Je me suis approché de la frontière russe et j'ai eu des problèmes
Suwalki paraît endormie. La ville du nord-est de la Pologne se trouve sur l’axe terrestre stratégique reliant l’Europe centrale aux pays baltes, entre l’enclave russe de Kaliningrad et l’Etat satellite de Moscou, la Biélorussie.
L’autoroute qui traverse le corridor de Suwalki est aussi essentielle à l’approvisionnement de l’Ukraine. Je dépasse sans cesse des camions-citernes ukrainiens venus s’approvisionner en diesel et en essence dans la raffinerie voisine de la Lituanie, la seule des pays baltes, située non loin de la côte de la mer Baltique.
La Pologne se prépare à faire la guerre
Deux camions à quatre essieux munis de lourds lance-roquettes apportent un peu d’animation à Suwalki en tournant autour d’un rond-point. Ces véhicules fabriqués en Pologne sont équipés d’un imposant lanceur sud-coréen capable de tirer des armes de précision sur des distances de 80, voire environ 290 kilomètres selon leur configuration.
Afin de ne pas dépendre entièrement du modèle américain concurrent, le Himars, la Pologne a commandé 290 unités du système appelé Homar-K. Le pays disposera ainsi bientôt de la plus puissante artillerie d’Europe à l’ouest de l’Ukraine. Le but de ce réarmement est évident, il s’agit de répondre à la menace russe, dont les vols de drones au-dessus du territoire polonais ont alarmé la population tout entière.

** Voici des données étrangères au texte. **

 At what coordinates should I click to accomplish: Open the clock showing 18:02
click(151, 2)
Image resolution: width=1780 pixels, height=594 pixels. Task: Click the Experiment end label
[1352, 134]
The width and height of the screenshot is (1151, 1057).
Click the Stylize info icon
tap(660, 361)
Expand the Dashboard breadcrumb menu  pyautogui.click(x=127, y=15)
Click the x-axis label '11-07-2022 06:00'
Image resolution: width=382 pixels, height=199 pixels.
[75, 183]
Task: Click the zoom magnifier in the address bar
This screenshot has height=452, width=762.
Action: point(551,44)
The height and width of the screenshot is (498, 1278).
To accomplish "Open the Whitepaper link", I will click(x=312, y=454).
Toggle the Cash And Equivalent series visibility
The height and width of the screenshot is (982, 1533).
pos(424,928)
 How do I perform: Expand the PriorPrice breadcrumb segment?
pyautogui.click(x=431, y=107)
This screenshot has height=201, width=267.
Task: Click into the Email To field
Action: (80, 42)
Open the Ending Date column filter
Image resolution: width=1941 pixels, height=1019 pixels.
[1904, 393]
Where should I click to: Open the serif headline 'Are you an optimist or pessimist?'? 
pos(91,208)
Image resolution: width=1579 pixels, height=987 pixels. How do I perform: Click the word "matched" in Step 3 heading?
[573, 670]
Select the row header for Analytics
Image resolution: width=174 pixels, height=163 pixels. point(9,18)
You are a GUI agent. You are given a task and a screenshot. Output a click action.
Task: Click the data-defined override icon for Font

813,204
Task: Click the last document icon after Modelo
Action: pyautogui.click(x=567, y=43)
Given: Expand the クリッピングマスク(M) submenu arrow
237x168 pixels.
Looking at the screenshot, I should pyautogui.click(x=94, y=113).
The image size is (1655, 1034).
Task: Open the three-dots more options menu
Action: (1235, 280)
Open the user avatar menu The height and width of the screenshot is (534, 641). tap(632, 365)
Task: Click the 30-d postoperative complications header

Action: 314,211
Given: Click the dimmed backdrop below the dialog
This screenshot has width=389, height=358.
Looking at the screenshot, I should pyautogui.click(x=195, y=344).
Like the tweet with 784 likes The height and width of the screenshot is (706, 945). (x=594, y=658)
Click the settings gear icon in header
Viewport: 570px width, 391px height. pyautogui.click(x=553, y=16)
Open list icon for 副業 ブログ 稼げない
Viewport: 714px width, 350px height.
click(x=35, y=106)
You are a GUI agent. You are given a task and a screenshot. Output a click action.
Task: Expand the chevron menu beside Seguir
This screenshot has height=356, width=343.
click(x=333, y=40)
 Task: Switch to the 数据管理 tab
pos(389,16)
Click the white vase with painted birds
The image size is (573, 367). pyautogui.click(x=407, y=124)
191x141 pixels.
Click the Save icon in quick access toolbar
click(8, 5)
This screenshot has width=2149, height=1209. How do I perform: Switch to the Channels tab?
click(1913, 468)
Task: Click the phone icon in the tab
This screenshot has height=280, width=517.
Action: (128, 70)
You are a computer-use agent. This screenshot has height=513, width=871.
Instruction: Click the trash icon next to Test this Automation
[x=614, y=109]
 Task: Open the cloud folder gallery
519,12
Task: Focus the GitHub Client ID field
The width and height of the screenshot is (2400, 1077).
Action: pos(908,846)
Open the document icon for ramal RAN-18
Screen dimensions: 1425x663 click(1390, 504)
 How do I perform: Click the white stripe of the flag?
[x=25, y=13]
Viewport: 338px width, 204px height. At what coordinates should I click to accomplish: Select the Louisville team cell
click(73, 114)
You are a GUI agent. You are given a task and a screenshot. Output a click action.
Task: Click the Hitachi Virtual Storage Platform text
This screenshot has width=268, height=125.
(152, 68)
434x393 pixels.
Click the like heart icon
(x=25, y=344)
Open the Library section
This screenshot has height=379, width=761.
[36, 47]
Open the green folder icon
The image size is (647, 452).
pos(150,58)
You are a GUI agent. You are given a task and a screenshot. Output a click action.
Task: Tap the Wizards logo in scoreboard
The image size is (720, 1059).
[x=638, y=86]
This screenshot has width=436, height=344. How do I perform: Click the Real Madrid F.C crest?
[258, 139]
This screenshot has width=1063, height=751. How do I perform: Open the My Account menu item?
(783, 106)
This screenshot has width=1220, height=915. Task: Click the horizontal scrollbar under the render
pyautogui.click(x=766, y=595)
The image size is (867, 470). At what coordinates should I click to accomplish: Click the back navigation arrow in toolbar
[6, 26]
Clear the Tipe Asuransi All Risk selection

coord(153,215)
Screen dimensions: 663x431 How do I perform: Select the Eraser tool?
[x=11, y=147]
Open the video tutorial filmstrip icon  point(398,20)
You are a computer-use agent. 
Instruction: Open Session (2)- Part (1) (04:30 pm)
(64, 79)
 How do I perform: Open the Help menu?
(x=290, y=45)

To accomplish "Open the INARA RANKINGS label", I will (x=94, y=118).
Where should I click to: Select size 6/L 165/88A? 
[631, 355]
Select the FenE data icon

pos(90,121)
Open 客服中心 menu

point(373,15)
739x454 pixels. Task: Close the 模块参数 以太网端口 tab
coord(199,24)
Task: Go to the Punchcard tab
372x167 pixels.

En Pologne, peu de gens se font des illusions sur ce qui pourrait advenir du pays s’il ne renforce pas sa capacité de défense. Les Polonais n’ont pas oublié comment Hitler et Staline ont écrasé ensemble leur pays en 1939, déclenchant ainsi la Seconde Guerre mondiale.
Après 1945, la Pologne est restée sous tutelle soviétique jusqu’à la chute du rideau de fer, en 1989. Pour dissuader une attaque russe, elle érige aujourd’hui le long de ses frontières avec la Biélorussie et la Russie des obstacles antichars et des fortifications. Ce chantier, qui comprend aussi des dispositifs de défense contre les drones, est appelé en Pologne Bouclier de l’Est. Son achèvement est prévu pour 2028.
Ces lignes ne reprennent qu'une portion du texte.